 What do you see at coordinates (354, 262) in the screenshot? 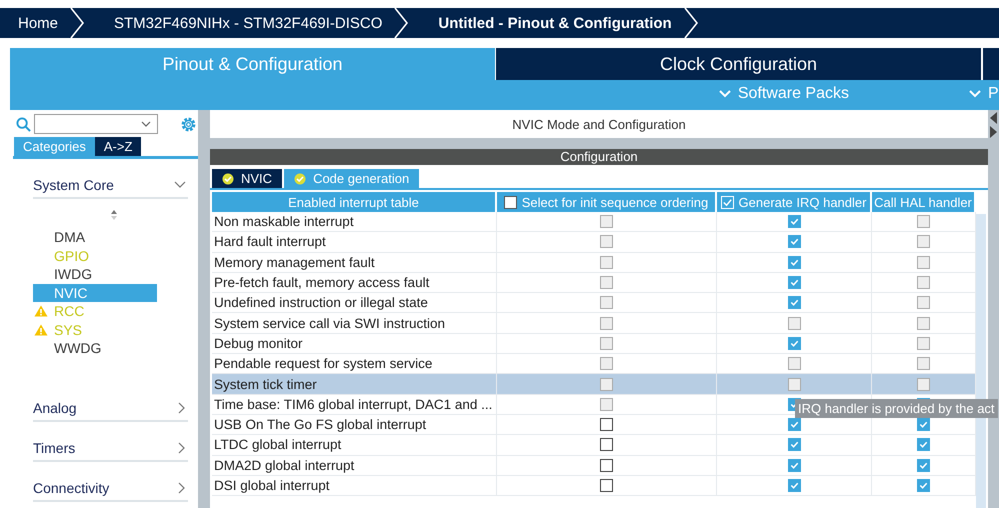
I see `table-cell: Memory management fault` at bounding box center [354, 262].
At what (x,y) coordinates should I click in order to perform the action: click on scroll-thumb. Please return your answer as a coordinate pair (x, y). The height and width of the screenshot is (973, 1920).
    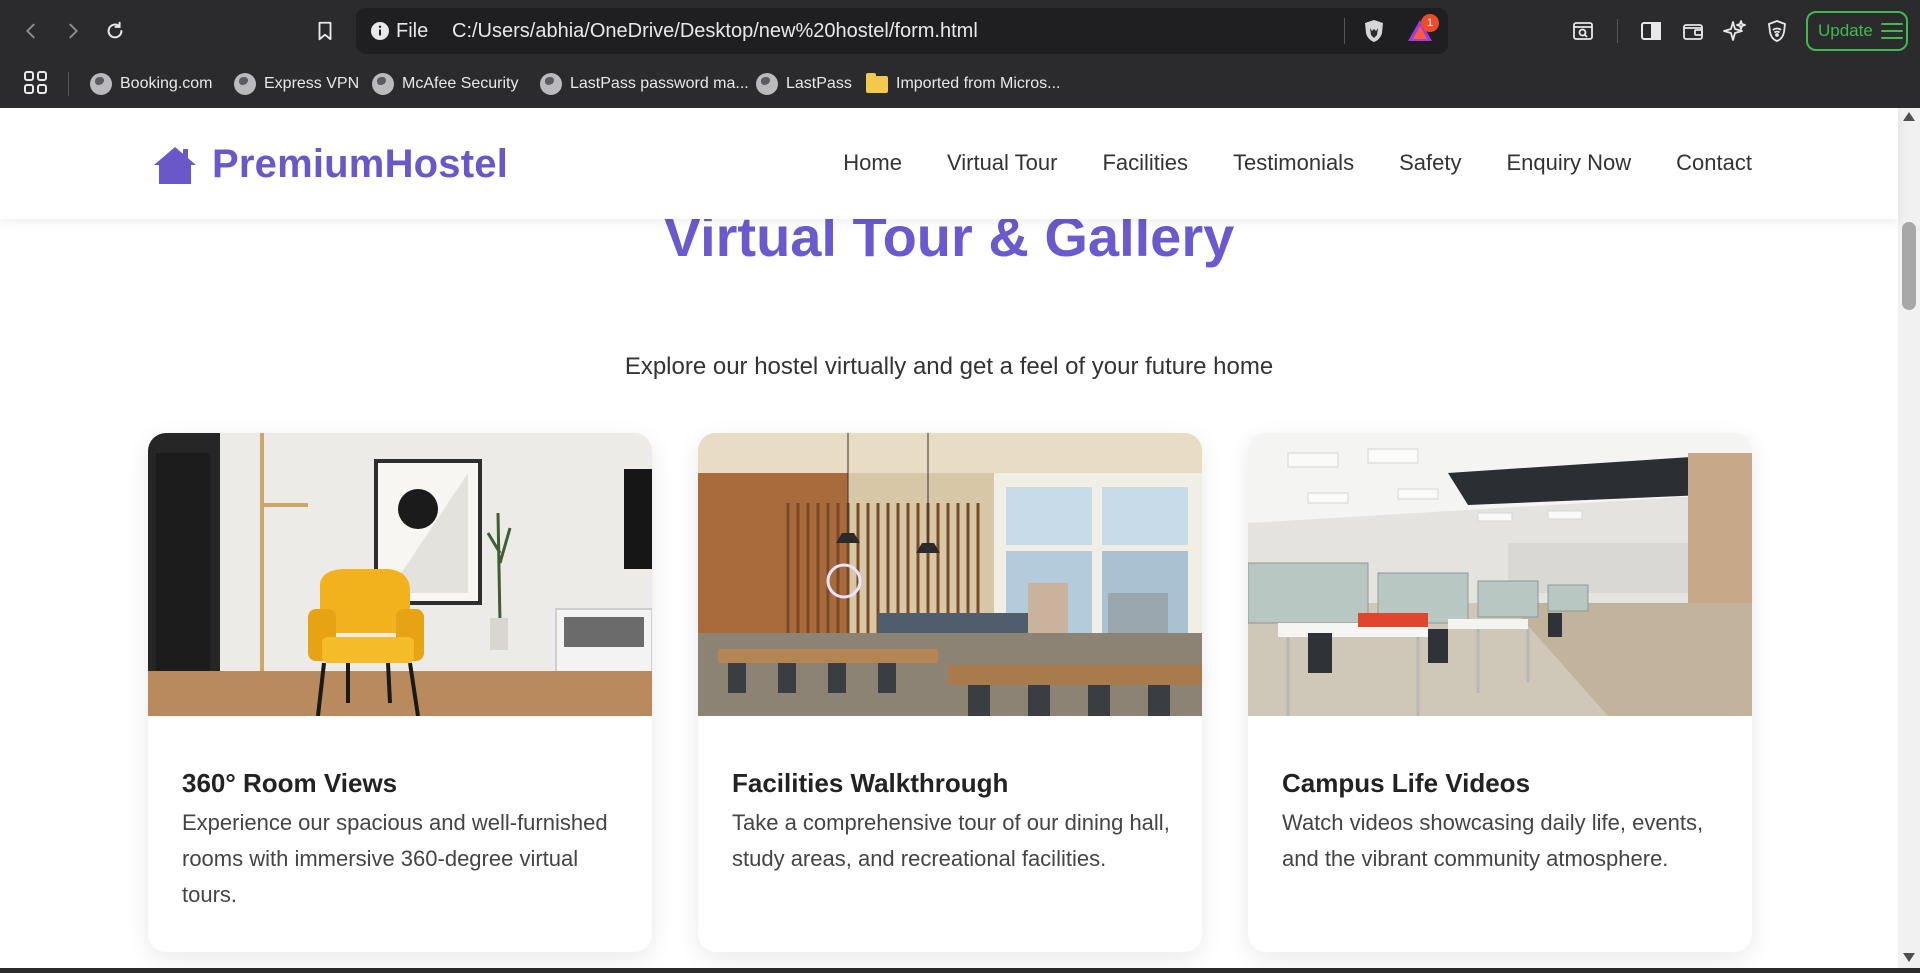
    Looking at the image, I should click on (1909, 266).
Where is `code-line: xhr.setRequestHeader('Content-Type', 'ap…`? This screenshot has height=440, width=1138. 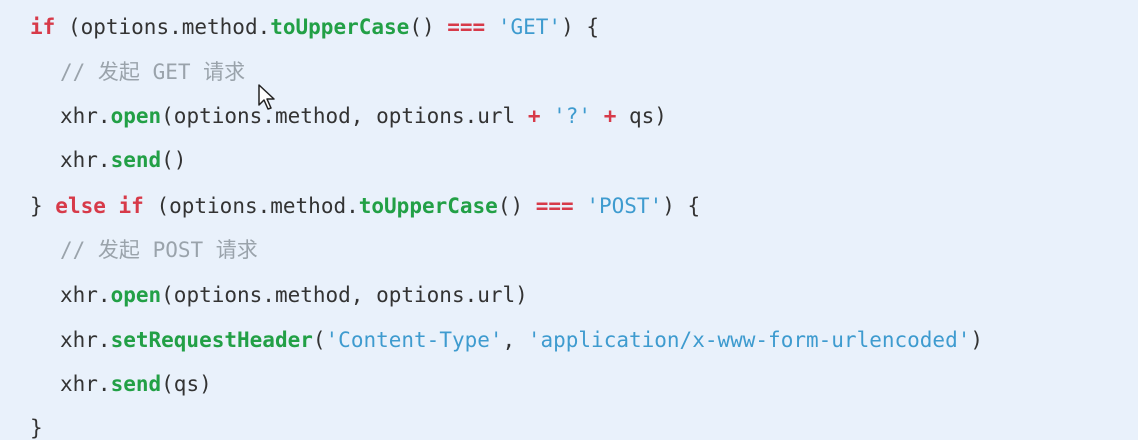
code-line: xhr.setRequestHeader('Content-Type', 'ap… is located at coordinates (522, 340).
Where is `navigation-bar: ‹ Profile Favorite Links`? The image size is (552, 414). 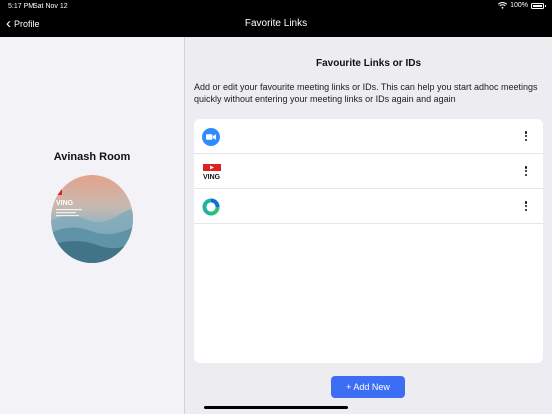 navigation-bar: ‹ Profile Favorite Links is located at coordinates (276, 25).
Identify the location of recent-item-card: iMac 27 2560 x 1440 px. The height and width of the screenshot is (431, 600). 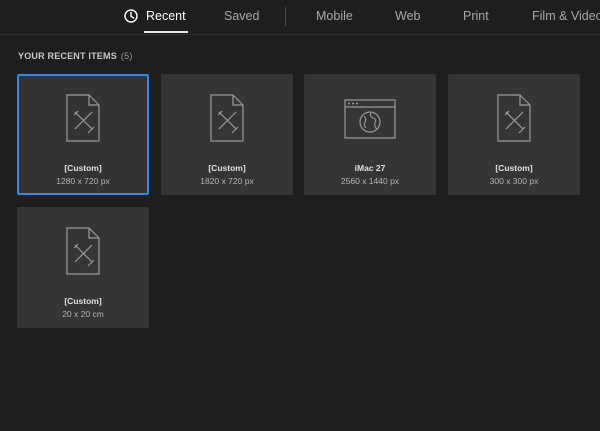
(370, 134).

→ **Work item**
Select each line in the records above that contains the string "should", and copy those lines in full. Treat uppercase and lowercase letters as different.

→ **Response below**
At what (x,y) coordinates should I click in order to perform the action: click on scroll-thumb. Please return your answer as a coordinate pair (x, y). The height and width of the screenshot is (973, 1920).
    Looking at the image, I should click on (1909, 266).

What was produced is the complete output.